Pete Kobe went to college to become a football coach, but God had other plans.
For more than five decades the Fort Wayne resident has used music rather than a pigskin to touch and change lives.
As founder of Blackhawk Ministries' iconic “Living Christmas Tree” and architect of its revival, Kobe wears many hats — including annual garage sale organizer.
The sale is scheduled for Sept. 21-22, in the parking lot of the former Scott's Food & Pharmacy store at Dupont and Coldwater roads. It will feature 50 tables of merchandise, says Kobe, and good-quality furniture, couches, TV stands, coffee tables and bookcases.
Funds raised through the sale keep the cost of “Living Christmas Tree” tickets more affordable, says Patti Murzyn, an organization member. “Pete ... helps with picking up items for the garage sale and stores them in his garage and numerous storage sheds around the city.”
The “Living Christmas Tree” will be presented at North Park Community Church on Dec. 1-2.
Sharing his faith
Kobe, a Michigan native and pastor's son, began directing choirs while in high school.
“I became a believer in Jesus Christ and found biblical truths to be true for me and my family,” he recalls. “I wanted to share my faith through music.”
Kobe earned music degrees from Taylor and Ball State universities and taught in Indiana public schools before moving to California to teach on the college level.
“While teaching college music courses, I also enjoyed traveling with various vocal music ensembles,” he recalls. “While there was never a desire to be a preacher, I did have a deep challenge to present my Christian faith through music. The quest to share my faith has been a major part of my entire career.”
The first “Tree”
While in California, Kobe and his wife, Carol, saw a living Christmas tree for the first time. A return to Indiana for a position at Blackhawk Baptist Church (now Blackhawk Ministries) gave them an opportunity to stage the first “Living Christmas Tree” performance here.
“I began the 'Tree' in 1977, designing (it) with the help of local engineers and Bentz Metal,” says Kobe. “I wanted to present good-quality music with people who love to sing and remind the crowds that a savior — a personal savior, the Messiah — was born.
“The appeal for me was the unique way in which the Christmas story was presented,” he continues. “The lighting effects, the drama — all contribute to a spectacular presentation.”
The “Living Christmas Tree” continued uninterrupted for 25 years, even when Kobe left to accept a position as minister of music at North Park Community Church. The tradition ended early in the last decade.

Work instruction 1
Set down the passage from the article about Pete Kobe starting with "For more than" and going on through "tables and bookcases.", word for word.
Work instruction 2
What specific kinds of furniture does the article about Pete Kobe say the garage sale will offer?
The data after this point is separate material, unrelated to the article about Pete Kobe.

Excerpted data
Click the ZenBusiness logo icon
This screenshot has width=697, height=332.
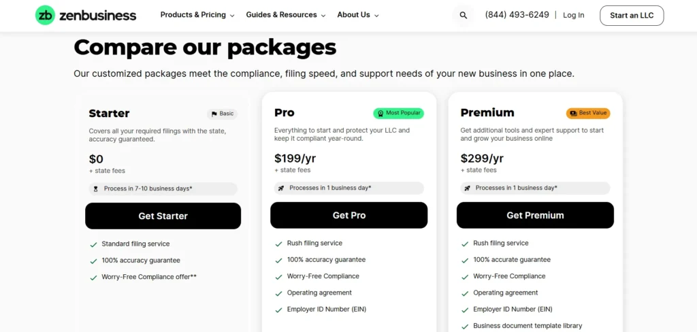pos(45,15)
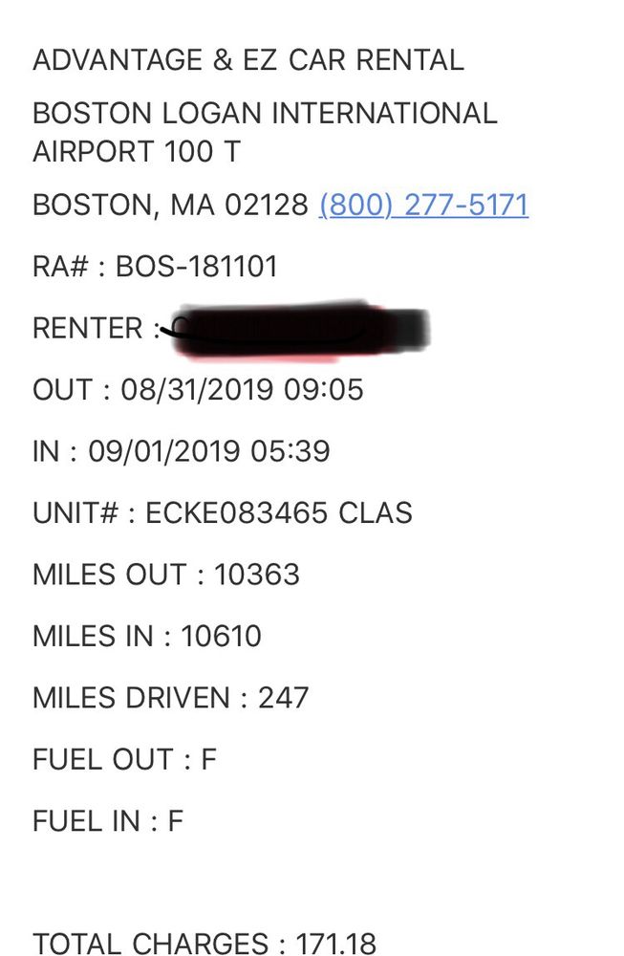Click the OUT 08/31/2019 09:05 line
This screenshot has width=624, height=956.
(198, 390)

Task answer 1
For more than five decades the Fort Wayne resident has used music rather than a pigskin to touch and change lives.
As founder of Blackhawk Ministries' iconic “Living Christmas Tree” and architect of its revival, Kobe wears many hats — including annual garage sale organizer.
The sale is scheduled for Sept. 21-22, in the parking lot of the former Scott's Food & Pharmacy store at Dupont and Coldwater roads. It will feature 50 tables of merchandise, says Kobe, and good-quality furniture, couches, TV stands, coffee tables and bookcases.

Task answer 2
Couches, TV stands, coffee tables and bookcases.